Published: 7 Sep 2015

What are the achievements of the Abbott Government? What policies and programs have they implemented to take Australia forward in handling the many changes and challenges ahead?
If you’re finding it hard to list them, it’s because there aren’t any. However, there is one thing into which Abbott has poured millions of dollars of taxpayers’ money: the Royal Commission into unions.

Royal Commission goes bareknuckle with Lomax arrest

The Commission, originally called to look at ‘governance’ issues (management, corruption etc.), has now spread its focus, into the very reason for the existence of unions: organising better wages and conditions for workers.
The arrest of Johnny Lomax by the Royal Commission Police task force is a case in point. Mr Lomax, a CFMEU organiser from the ACT Branch, was arrested during the hearings in Canberra.
He was charged under criminal law with blackmail – his crime being that he negotiated an EBA with an employer, which meant that he had to pay his workers more money.
The dispute in question started when this employer’s workers had contacted our Union, due to not having been paid for weeks.
CFMEU National Construction Secretary Dave Noonan said that this is a charge – unprecedented in 100 years of industrial relations – that affects every union official in Australia.
‘It is a complete outrage and utterly disgraceful that a lawful activity is now suddenly a criminal offence.
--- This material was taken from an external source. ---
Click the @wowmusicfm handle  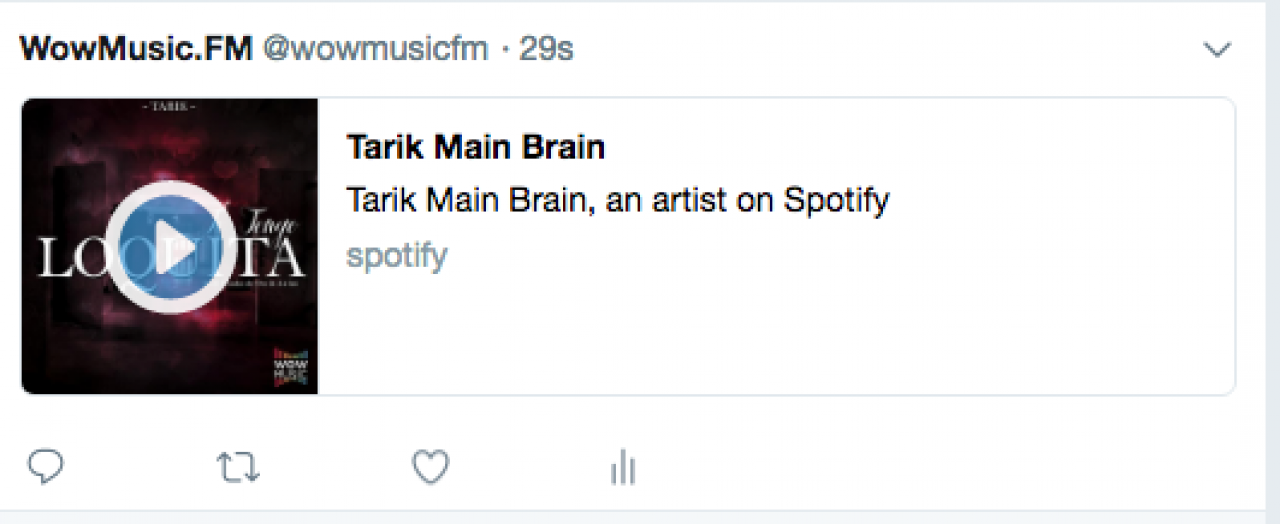[x=375, y=49]
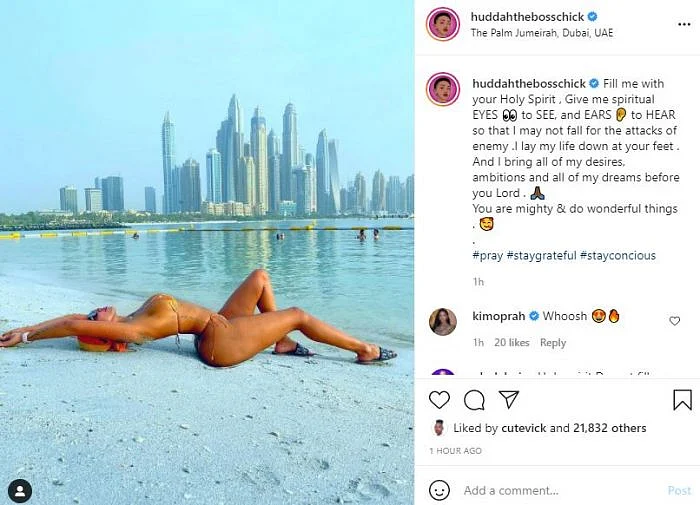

What this means is every union official who negotiates a pay increase could be charged with blackmail,’ he pointed out.
‘The legitimacy of what we do, who we are, is under vicious attack by the Abbott Government.’

ACT’s safety outrages: blame the victims

The Abbott Government, having failed to produce its longed-for ‘smoking gun’ in the first year of the Royal Commission, is now desperately trying to clamp down on the very thing that it’s our job to do: lift the pay and conditions of working people – you.
It’s worth noting that Mr Lomax was arrested in a week while CEPU officials (covering electricians and plumbers amongst others) took the stand – essentially to be questioned about why they visited certain sites over safety concerns when the employers said safety was fine.
The picture that the Royal Commission was trying to paint is that unions like
the CFMEU and the CEPU ‘use’ safety as an excuse to get onto sites and organise workers.
This is in the ACT, which has the highest fatality rate in the construction industry in the country.
It’s where the CFMEU, in line with the recommendations of a combined ACT Government and WorkSafe report Getting them home safely, has run a concerted campaign to make workplaces safer.
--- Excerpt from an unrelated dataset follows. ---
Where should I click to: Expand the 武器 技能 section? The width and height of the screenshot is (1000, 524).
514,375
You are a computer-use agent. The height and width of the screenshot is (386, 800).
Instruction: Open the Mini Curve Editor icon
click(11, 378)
RC panders to culture of complacency

The WorkSafe report accused construction industry players of being ‘surprisingly accepting’ of workplace injury, and called for an end to its culture of excuse-making and complacency.
This culture of complacency was on open display as Jeremy Stoljar, the head Counsel Assisting, afforded employer reps hours of the Royal Commission’s hearings to explain safety breaches in detail, deny any responsibility, and then dismiss them as no big deal.
The Abbott Government is no doubt proud of its achievement. After all, they don’t have any others.